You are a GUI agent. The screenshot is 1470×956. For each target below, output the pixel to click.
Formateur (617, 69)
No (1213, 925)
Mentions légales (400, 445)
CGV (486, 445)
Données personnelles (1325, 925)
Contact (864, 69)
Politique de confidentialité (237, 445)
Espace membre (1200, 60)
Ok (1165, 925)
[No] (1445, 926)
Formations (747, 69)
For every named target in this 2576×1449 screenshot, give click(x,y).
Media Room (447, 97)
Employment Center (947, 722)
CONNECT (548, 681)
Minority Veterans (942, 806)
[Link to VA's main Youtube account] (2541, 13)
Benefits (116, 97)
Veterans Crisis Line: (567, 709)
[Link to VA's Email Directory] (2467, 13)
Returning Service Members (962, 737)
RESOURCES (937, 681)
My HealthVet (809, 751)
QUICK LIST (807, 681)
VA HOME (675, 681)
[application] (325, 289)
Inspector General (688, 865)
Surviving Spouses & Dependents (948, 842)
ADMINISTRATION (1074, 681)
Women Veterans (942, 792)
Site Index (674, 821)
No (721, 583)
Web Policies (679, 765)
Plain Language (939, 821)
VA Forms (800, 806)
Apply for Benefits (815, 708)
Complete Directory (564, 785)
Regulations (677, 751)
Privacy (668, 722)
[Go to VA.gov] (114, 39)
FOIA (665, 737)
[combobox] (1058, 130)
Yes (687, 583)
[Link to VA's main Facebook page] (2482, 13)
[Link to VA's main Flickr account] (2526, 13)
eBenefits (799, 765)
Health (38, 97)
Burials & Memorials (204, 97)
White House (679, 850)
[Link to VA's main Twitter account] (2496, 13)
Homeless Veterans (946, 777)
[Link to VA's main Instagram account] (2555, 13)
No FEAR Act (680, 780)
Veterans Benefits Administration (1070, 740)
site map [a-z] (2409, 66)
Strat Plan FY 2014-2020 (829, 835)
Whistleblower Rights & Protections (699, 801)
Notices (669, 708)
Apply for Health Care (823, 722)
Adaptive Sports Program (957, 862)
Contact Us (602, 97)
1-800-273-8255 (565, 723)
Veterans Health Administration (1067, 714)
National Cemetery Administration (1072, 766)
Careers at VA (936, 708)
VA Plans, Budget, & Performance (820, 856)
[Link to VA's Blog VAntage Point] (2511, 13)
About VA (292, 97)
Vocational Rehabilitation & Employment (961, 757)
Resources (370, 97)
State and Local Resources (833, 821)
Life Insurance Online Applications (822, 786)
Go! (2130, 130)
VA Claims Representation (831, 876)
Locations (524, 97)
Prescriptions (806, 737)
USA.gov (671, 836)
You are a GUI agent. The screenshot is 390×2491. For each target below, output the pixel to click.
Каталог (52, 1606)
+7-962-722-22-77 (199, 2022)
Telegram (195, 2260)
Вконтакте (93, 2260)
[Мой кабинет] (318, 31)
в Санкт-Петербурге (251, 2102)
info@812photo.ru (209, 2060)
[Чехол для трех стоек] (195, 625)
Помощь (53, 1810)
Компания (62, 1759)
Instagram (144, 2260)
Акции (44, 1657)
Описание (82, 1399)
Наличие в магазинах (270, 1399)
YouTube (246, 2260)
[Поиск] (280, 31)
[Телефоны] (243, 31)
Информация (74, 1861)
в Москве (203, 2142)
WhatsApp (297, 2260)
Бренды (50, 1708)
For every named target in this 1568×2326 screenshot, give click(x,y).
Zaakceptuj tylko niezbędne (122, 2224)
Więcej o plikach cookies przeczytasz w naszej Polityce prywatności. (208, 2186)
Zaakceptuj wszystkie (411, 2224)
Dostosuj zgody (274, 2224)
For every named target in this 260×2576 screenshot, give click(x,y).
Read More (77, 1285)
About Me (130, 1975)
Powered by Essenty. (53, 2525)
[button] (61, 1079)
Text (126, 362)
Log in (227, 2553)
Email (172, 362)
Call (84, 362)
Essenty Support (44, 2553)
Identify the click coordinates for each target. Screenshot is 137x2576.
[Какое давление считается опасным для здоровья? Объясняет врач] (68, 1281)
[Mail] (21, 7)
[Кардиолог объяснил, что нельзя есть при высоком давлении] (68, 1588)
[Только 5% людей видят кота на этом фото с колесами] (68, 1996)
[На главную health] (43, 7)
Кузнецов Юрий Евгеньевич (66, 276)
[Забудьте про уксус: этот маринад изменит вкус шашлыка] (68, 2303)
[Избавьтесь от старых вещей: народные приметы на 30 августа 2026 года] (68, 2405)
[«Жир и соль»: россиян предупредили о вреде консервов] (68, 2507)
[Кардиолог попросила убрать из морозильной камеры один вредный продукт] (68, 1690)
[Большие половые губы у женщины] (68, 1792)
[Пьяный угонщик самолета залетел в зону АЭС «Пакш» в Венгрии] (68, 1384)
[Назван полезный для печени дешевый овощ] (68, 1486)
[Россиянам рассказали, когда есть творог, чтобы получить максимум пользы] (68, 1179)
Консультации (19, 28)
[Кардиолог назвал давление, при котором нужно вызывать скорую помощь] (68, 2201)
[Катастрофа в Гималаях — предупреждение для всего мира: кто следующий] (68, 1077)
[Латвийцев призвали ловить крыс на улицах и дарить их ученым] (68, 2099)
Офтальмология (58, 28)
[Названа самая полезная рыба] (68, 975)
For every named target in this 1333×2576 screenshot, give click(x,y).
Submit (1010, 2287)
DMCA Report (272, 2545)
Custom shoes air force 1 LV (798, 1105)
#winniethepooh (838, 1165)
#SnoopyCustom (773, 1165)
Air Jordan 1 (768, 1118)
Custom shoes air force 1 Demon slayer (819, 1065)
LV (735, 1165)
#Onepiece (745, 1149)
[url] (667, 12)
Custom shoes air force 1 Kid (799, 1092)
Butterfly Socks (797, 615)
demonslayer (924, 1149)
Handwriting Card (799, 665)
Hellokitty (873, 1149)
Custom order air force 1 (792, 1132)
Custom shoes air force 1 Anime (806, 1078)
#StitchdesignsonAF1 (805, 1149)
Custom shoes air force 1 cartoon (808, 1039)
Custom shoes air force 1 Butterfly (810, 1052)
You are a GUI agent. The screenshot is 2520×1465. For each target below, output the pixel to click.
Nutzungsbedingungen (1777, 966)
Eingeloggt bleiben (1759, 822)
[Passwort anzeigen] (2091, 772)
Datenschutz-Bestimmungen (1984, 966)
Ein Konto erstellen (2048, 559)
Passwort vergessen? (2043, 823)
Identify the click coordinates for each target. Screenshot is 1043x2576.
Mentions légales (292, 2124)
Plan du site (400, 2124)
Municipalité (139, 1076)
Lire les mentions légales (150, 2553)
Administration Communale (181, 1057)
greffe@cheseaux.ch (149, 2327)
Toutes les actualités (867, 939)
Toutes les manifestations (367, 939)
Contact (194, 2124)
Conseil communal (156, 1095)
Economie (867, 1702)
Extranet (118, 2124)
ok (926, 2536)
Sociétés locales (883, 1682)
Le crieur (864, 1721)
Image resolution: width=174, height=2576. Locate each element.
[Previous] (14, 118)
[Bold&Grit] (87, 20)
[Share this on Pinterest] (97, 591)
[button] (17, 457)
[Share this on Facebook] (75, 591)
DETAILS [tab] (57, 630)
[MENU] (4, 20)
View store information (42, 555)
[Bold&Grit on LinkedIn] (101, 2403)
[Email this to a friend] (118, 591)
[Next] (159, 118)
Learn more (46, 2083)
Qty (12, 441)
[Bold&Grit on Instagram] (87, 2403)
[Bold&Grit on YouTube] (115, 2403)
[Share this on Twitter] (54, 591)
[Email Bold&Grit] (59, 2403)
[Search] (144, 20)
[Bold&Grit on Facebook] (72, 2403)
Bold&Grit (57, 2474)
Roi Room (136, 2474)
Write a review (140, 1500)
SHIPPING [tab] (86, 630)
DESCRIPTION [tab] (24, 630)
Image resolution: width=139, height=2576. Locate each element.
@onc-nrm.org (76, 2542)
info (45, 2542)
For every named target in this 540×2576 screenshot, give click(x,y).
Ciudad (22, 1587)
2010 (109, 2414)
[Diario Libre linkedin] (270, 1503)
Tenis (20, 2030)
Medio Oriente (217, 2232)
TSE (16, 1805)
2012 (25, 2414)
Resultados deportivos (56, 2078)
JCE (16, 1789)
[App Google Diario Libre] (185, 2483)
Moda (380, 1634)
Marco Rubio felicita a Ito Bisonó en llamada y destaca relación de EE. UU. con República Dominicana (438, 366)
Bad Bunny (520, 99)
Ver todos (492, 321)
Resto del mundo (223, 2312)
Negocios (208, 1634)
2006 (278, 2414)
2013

WORK REQUEST: Each line between the start of the listing above and the line containing "Yes (687, 583)", with both ends counted, is to be set down unchanged.

EXERCISE SOLUTION:
You are a GUI agent. The screenshot is 1470×956. For each target below, output the pixel to click.
Formateur (617, 69)
No (1213, 925)
Mentions légales (400, 445)
CGV (486, 445)
Données personnelles (1325, 925)
Contact (864, 69)
Politique de confidentialité (237, 445)
Espace membre (1200, 60)
Ok (1165, 925)
[No] (1445, 926)
Formations (747, 69)
For every named target in this 2576×1449 screenshot, give click(x,y).
Media Room (447, 97)
Employment Center (947, 722)
CONNECT (548, 681)
Minority Veterans (942, 806)
[Link to VA's main Youtube account] (2541, 13)
Benefits (116, 97)
Veterans Crisis Line: (567, 709)
[Link to VA's Email Directory] (2467, 13)
Returning Service Members (962, 737)
RESOURCES (937, 681)
My HealthVet (809, 751)
QUICK LIST (807, 681)
VA HOME (675, 681)
[application] (325, 289)
Inspector General (688, 865)
Surviving Spouses & Dependents (948, 842)
ADMINISTRATION (1074, 681)
Women Veterans (942, 792)
Site Index (674, 821)
No (721, 583)
Web Policies (679, 765)
Plain Language (939, 821)
VA Forms (800, 806)
Apply for Benefits (815, 708)
Complete Directory (564, 785)
Regulations (677, 751)
Privacy (668, 722)
[Go to VA.gov] (114, 39)
FOIA (665, 737)
[combobox] (1058, 130)
Yes (687, 583)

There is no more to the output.